With the increased use of technology, relaxation interventions are finding their way into technology devices like virtual reality head-mounted displays (VR HMDs). However, there is a lack of evidence on the efficacy of VR relaxation interventions to reduce anxiety in athletes and how that is portrayed in their movement patterns. The purpose of the current study was to examine how a VR relaxation intervention affected perceived anxiety levels and penalty kick performance of female soccer players. Thirteen female soccer players took 5 penalty kicks in baseline, stress induced, and VR relaxation conditions. Perceived levels of anxiety, self-confidence, mental effort, heart rate (HR), accelerometry of the lumbar spine and thigh, and performance in each condition was obtained.
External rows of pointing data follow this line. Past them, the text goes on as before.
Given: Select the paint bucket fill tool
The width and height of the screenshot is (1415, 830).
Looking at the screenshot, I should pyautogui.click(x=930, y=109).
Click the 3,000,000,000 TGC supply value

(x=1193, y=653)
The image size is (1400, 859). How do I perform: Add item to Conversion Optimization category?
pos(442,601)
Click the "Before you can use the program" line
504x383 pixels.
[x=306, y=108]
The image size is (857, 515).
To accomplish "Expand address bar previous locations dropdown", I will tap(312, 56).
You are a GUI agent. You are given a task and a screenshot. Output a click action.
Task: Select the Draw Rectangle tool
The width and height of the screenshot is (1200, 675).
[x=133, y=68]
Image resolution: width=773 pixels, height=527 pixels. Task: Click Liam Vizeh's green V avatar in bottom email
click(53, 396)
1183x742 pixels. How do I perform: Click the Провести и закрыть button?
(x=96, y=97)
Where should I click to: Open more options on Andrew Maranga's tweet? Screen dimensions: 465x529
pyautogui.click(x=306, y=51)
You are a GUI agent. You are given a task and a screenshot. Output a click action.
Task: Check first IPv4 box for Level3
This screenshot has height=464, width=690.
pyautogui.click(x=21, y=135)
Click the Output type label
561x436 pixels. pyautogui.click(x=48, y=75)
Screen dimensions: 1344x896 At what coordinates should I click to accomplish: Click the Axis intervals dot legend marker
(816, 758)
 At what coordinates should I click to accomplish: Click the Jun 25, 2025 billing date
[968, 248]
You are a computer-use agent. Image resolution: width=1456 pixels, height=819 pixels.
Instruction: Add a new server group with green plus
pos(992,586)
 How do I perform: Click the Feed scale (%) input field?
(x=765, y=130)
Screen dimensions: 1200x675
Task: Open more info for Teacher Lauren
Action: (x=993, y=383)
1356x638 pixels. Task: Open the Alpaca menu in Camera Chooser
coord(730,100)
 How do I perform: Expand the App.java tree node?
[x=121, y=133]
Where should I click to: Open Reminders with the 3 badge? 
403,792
Results indicated that the VR intervention significantly reduced cognitive anxiety and somatic anxiety from baseline (p = 0.002; p = 0.001) and stress (p < 0.001; p < 0.001) with large effect sizes (Kendall’s W = 0.72; 0.83). VR significantly increased self-confidence from baseline (p = 0.002) and stress (p = 0.001) with a large effect size (Kendall’s W = 0.71). Additionally, all participants felt that VR helped them relax. Mental effort was significantly higher in the stress condition compared to that in baseline (p = 0.007) with moderate effect size (Kendall’s W = 0.39). Peak acceleration and performance were not significantly influenced by stress or VR. This study serves as an initial step to evaluate VR relaxation interventions on performance in female soccer players.

Abstract from: Harrison K, Potts E, King AC, Braun-Trocchio R. The effectiveness of virtual reality on anxiety and performance in female soccer players. Sports. 2021; 9(12):167. Use is per CC BY 4.0.